# AIM OF THE TASK
Make a verbatim copy of the records; pictures stay out.

************

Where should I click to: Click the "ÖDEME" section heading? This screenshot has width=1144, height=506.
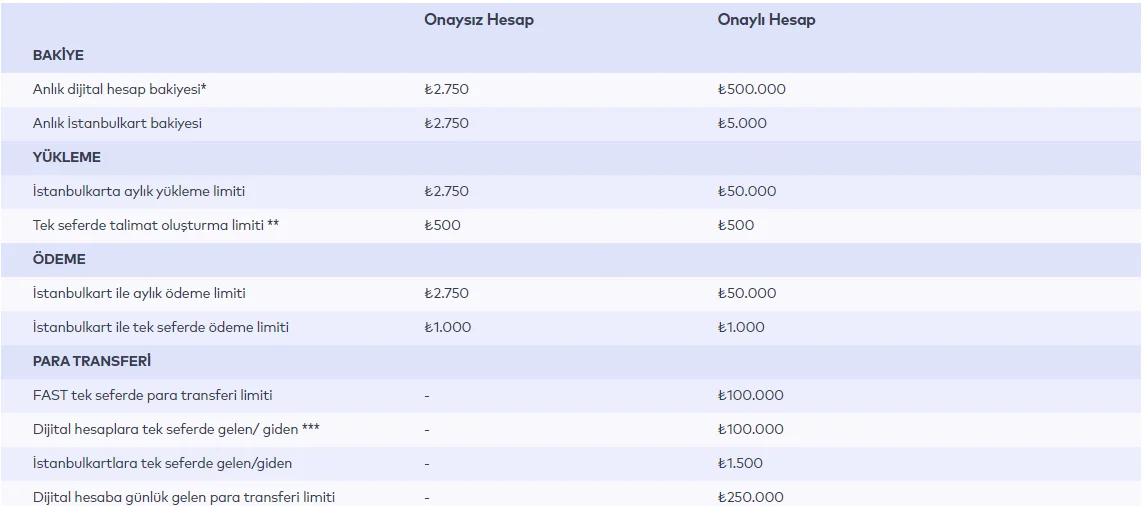[x=59, y=259]
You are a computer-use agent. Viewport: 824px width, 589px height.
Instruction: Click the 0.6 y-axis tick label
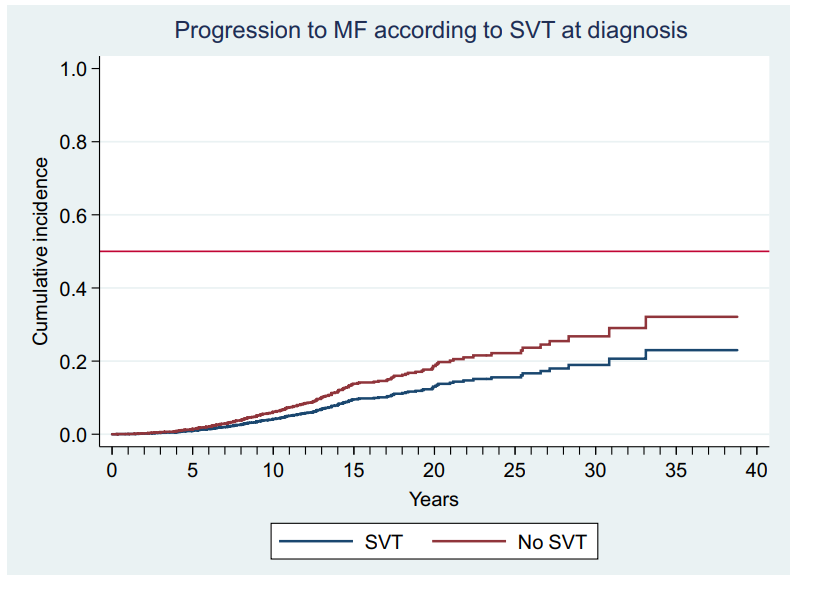click(x=74, y=215)
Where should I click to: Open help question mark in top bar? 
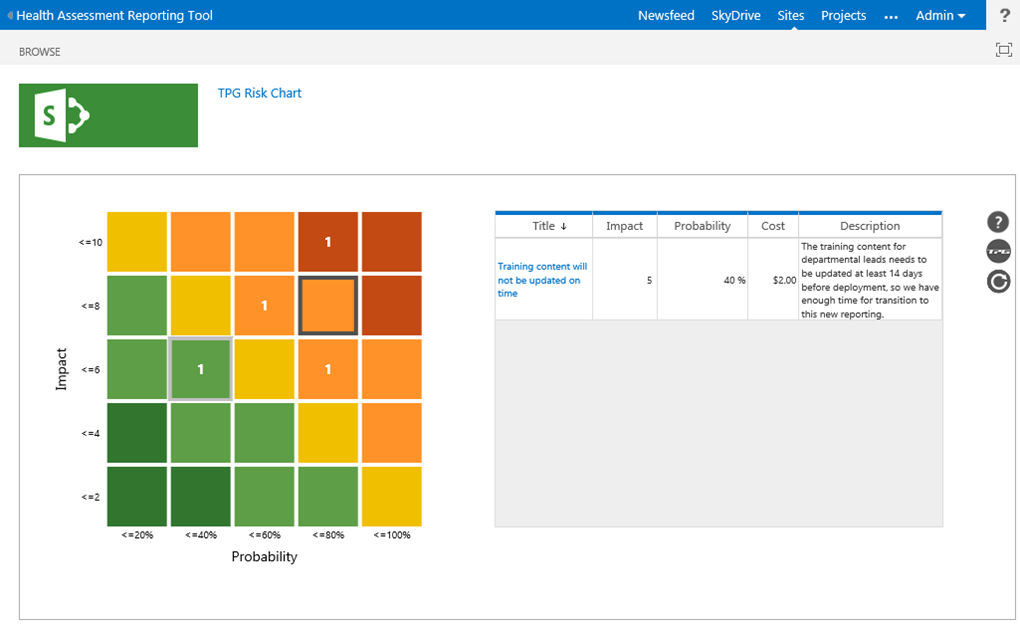1004,15
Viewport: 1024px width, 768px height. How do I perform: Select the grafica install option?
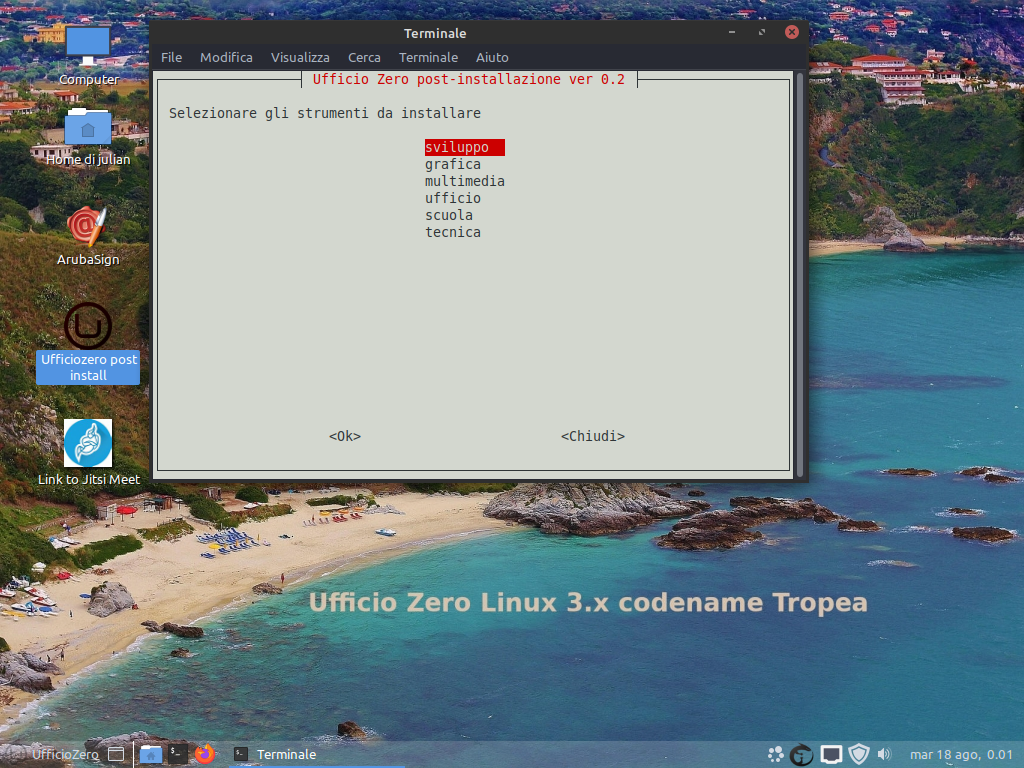453,164
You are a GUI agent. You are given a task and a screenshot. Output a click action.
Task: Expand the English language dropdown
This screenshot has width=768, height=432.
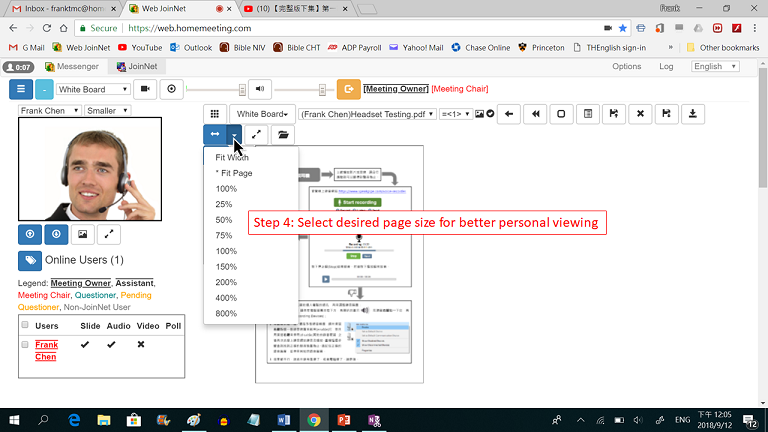coord(713,67)
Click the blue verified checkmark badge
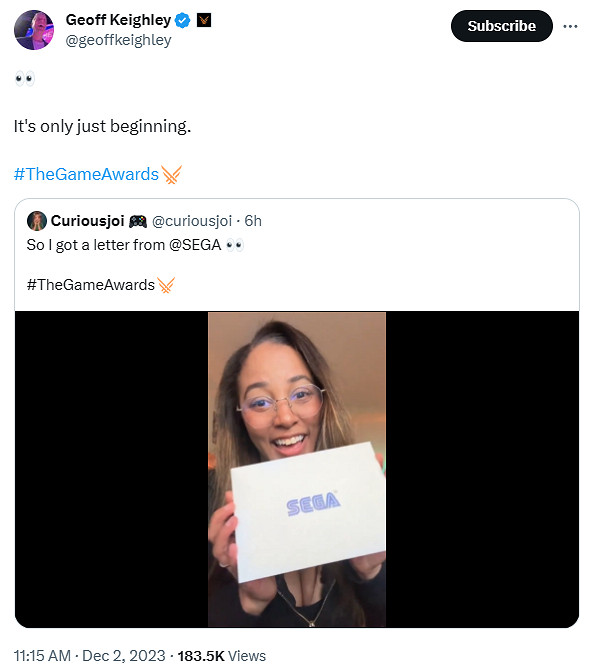This screenshot has width=596, height=671. click(183, 20)
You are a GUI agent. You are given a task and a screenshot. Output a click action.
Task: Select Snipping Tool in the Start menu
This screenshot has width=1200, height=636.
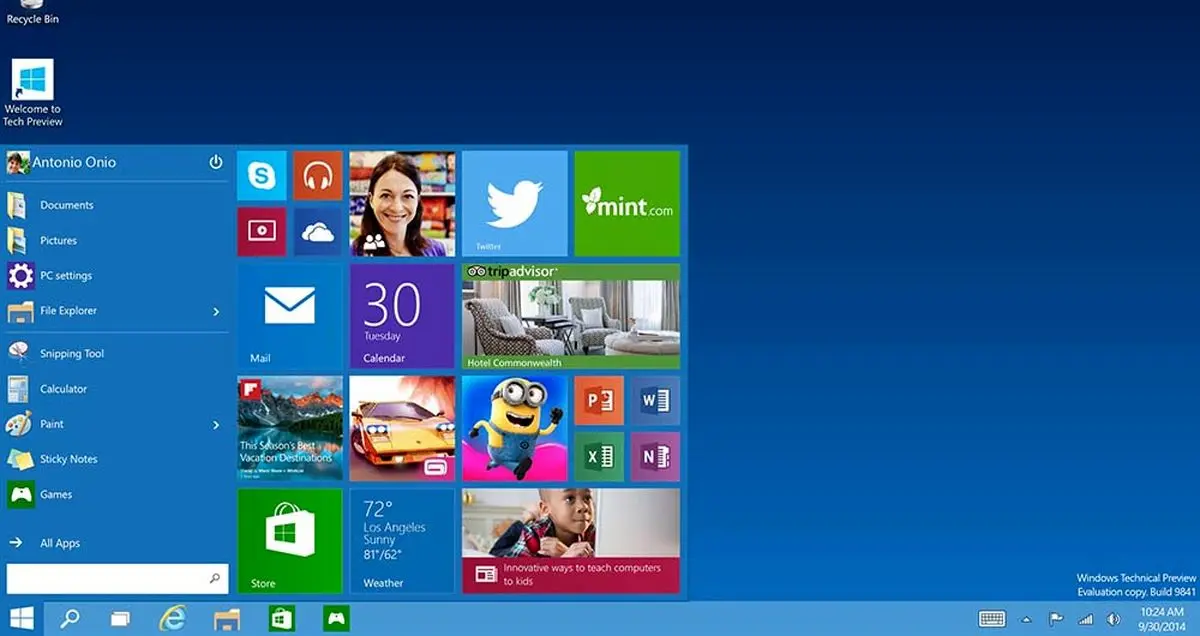tap(71, 354)
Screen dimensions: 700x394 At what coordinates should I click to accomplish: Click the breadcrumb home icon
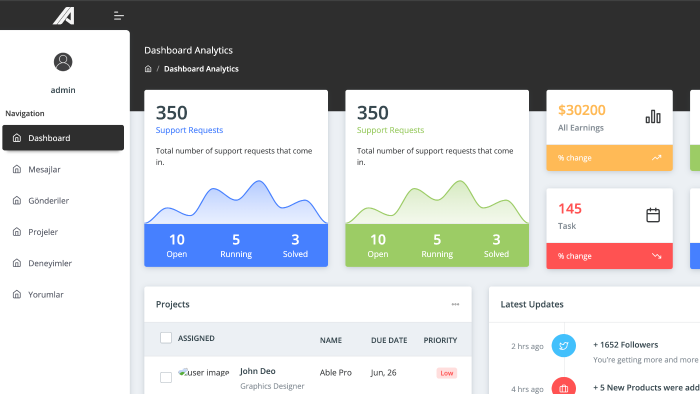point(148,69)
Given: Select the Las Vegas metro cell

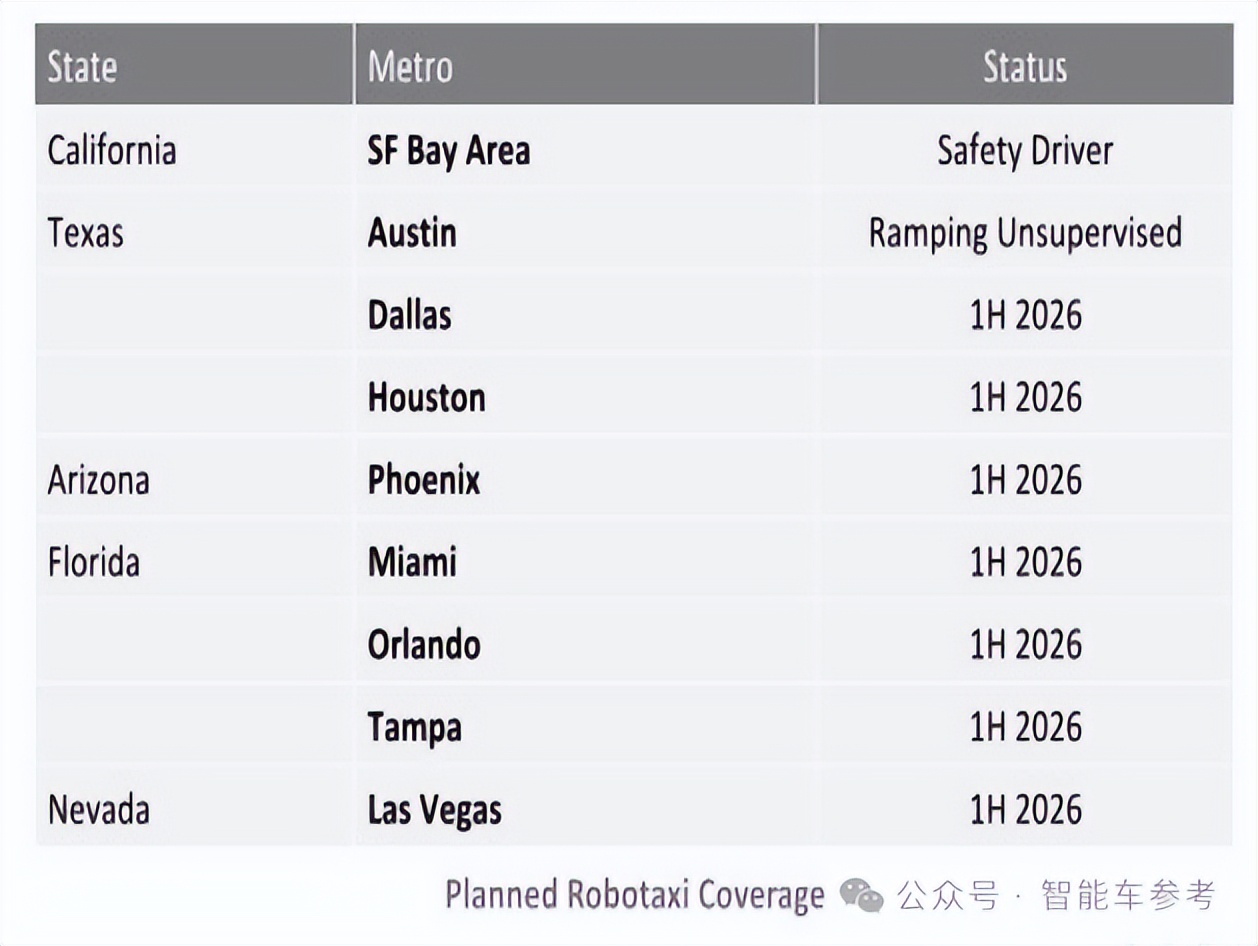Looking at the screenshot, I should tap(434, 809).
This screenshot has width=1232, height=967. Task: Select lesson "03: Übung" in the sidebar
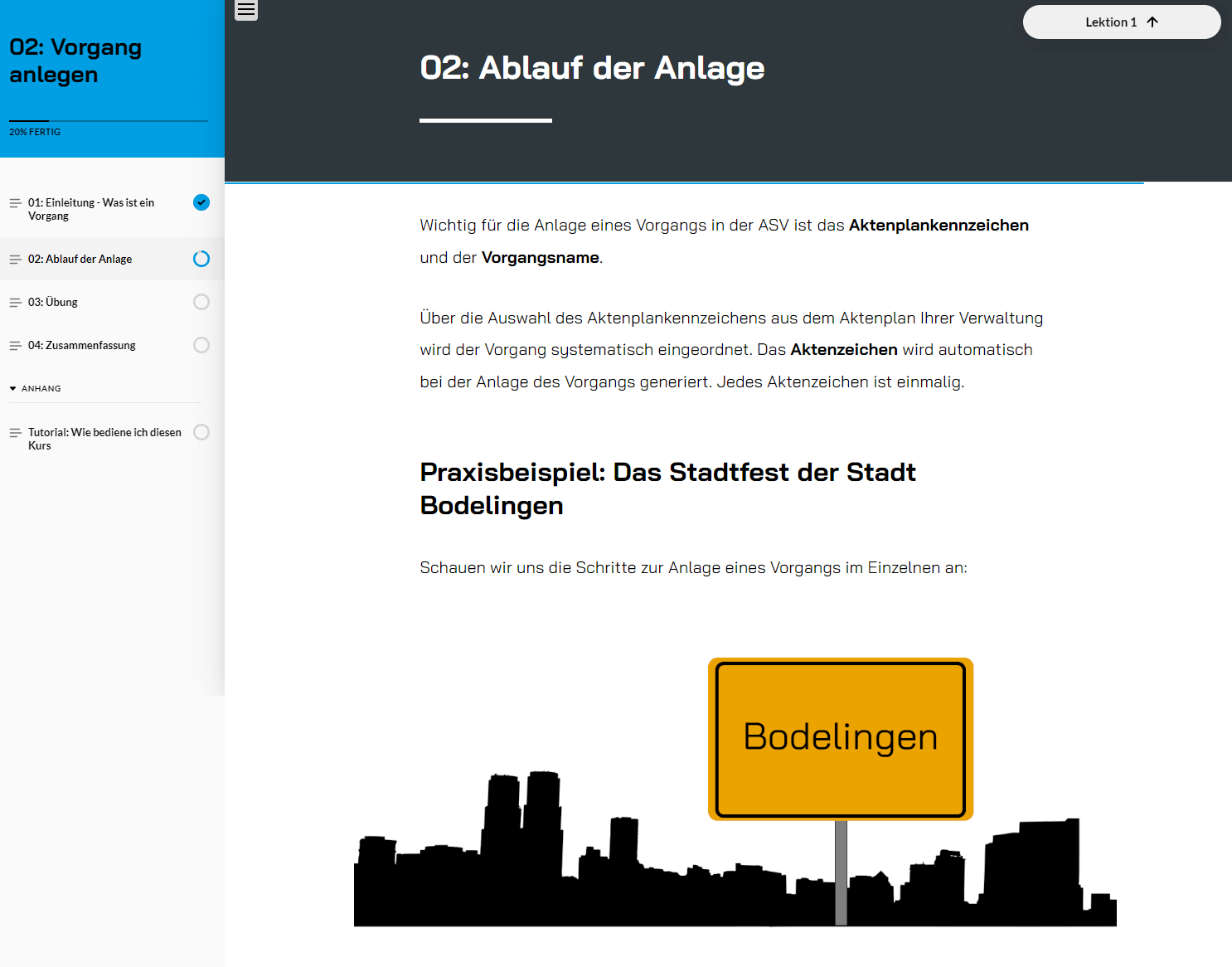[x=53, y=302]
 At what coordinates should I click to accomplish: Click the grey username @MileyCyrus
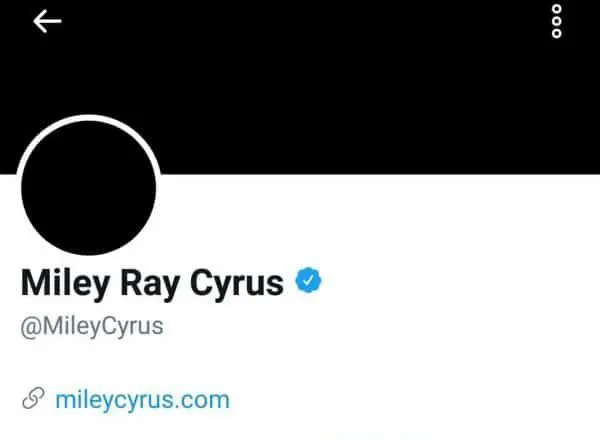pyautogui.click(x=92, y=327)
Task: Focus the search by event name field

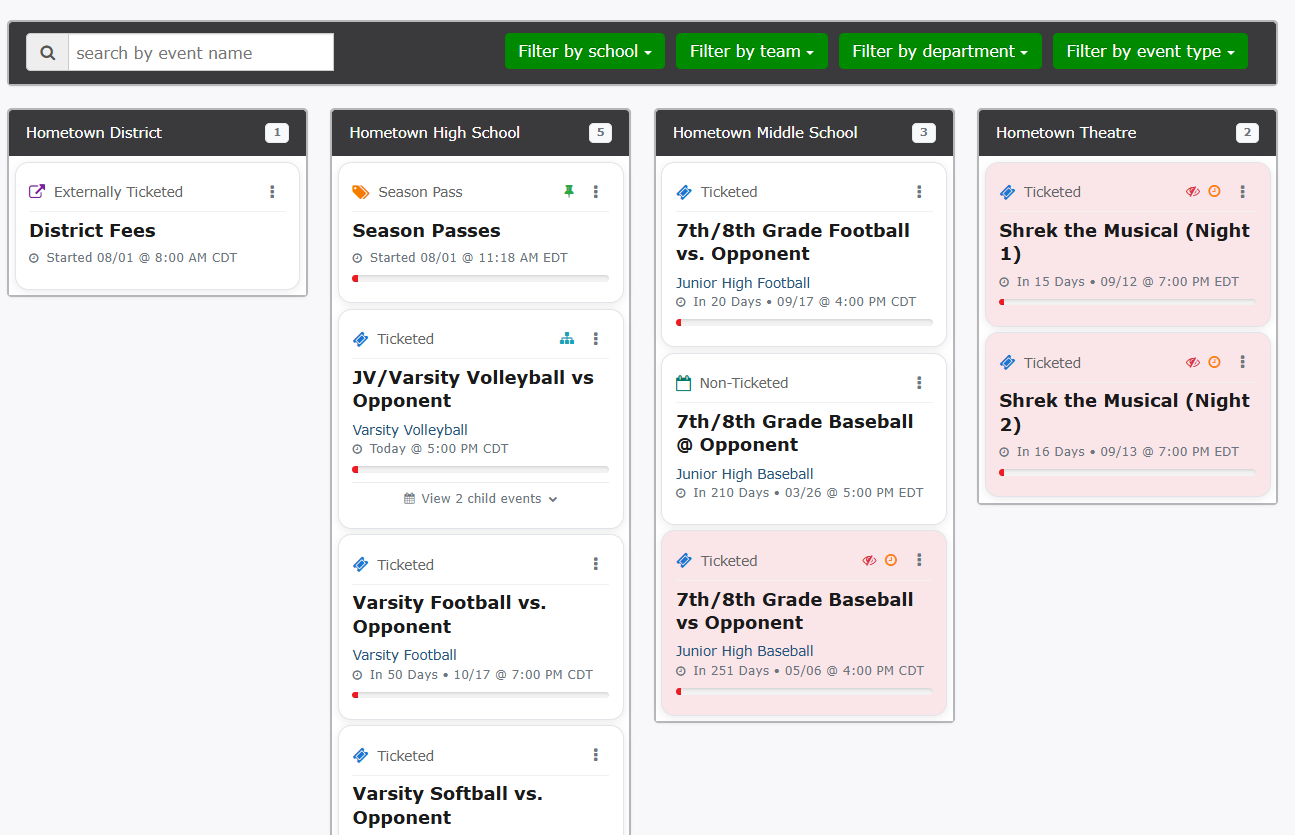Action: (x=201, y=53)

************

# OUTPUT
Where should I click to: Click the "ÖDEME" section heading? This screenshot has width=1144, height=506.
[x=59, y=259]
You are a computer-use agent. Viewport: 824px width, 589px height.
Instruction: Click the 0.6 y-axis tick label
click(x=74, y=215)
Where should I click to: Open help question mark in top bar? 
1004,15
Viewport: 1024px width, 768px height. How do I perform: Select the grafica install option?
453,164
You are a GUI agent. You are given a task and a screenshot. Output a click action.
Task: Expand the English language dropdown
This screenshot has width=768, height=432.
coord(713,67)
Click the blue verified checkmark badge
This screenshot has width=596, height=671. click(183, 20)
You are a GUI agent. You are given a task and a screenshot. Output a click action.
Task: Select Snipping Tool in the Start menu
This screenshot has width=1200, height=636.
tap(71, 354)
Screen dimensions: 700x394 At what coordinates should I click to accomplish: Click the breadcrumb home icon
point(148,69)
Given: Select the Las Vegas metro cell

Looking at the screenshot, I should tap(434, 809).
This screenshot has width=1232, height=967. Task: Select lesson "03: Übung" in the sidebar
[x=53, y=302]
 At what coordinates should I click to accomplish: Click the grey username @MileyCyrus
pyautogui.click(x=92, y=327)
Task: Focus the search by event name field

Action: (x=201, y=53)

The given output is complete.